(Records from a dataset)
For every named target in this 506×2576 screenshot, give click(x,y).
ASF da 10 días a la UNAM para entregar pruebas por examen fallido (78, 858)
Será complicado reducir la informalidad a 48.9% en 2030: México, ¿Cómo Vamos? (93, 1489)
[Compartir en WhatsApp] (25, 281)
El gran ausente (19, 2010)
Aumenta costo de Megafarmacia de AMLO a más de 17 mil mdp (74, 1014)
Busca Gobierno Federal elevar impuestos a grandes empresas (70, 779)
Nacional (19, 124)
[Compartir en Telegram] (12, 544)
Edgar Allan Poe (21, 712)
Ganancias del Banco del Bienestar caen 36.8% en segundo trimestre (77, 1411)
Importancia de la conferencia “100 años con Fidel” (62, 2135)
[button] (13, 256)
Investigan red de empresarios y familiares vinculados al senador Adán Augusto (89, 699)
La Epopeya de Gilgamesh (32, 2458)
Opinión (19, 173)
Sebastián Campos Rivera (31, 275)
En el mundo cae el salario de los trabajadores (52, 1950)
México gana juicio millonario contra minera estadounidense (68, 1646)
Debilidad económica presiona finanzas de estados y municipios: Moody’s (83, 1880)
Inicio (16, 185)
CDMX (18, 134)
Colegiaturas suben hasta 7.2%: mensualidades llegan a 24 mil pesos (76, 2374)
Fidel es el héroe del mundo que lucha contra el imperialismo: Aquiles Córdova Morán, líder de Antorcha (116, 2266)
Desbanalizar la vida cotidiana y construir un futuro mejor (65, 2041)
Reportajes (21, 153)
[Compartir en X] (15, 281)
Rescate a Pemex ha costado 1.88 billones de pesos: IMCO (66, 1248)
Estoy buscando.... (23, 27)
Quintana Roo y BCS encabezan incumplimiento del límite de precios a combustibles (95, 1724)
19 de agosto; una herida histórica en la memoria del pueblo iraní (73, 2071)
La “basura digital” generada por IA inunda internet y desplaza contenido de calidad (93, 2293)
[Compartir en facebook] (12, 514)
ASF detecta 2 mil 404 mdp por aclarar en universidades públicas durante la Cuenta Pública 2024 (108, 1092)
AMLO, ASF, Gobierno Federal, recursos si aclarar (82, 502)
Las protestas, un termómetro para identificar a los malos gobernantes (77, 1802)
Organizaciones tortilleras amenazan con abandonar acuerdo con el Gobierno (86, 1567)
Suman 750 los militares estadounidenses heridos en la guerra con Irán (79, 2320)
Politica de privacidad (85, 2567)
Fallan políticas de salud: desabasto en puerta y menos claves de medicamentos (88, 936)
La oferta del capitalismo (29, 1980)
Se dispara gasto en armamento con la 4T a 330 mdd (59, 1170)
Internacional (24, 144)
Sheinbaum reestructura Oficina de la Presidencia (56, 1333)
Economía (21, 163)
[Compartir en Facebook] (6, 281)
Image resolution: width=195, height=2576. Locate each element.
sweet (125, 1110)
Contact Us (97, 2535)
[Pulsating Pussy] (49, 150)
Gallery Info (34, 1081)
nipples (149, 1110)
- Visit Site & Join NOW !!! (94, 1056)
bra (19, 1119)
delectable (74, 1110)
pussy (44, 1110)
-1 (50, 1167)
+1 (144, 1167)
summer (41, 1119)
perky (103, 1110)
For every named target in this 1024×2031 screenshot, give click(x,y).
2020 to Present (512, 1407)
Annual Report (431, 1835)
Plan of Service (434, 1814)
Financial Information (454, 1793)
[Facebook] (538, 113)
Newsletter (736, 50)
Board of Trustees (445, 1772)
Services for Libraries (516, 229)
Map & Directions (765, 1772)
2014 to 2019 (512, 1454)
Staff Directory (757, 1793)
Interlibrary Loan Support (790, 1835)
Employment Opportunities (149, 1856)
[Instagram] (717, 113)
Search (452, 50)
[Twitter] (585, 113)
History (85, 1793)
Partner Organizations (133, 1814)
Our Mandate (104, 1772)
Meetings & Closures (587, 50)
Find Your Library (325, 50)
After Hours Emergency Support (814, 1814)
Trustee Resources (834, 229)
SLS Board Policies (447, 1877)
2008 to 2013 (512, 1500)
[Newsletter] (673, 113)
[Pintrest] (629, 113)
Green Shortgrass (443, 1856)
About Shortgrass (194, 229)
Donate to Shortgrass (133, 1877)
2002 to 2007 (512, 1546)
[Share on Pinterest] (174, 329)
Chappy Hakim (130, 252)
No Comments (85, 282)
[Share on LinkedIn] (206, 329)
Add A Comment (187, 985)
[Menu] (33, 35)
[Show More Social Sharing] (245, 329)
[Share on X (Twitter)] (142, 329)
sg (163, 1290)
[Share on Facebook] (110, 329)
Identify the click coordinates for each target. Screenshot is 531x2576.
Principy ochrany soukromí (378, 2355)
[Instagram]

# How to complete this task
Show every line of the data in which the word "mundo" appears.

# Answer to this problem
En el mundo cae el salario de los trabajadores (52, 1950)
Fidel es el héroe del mundo que lucha contra el imperialismo: Aquiles Córdova Morán, líder de Antorcha (116, 2266)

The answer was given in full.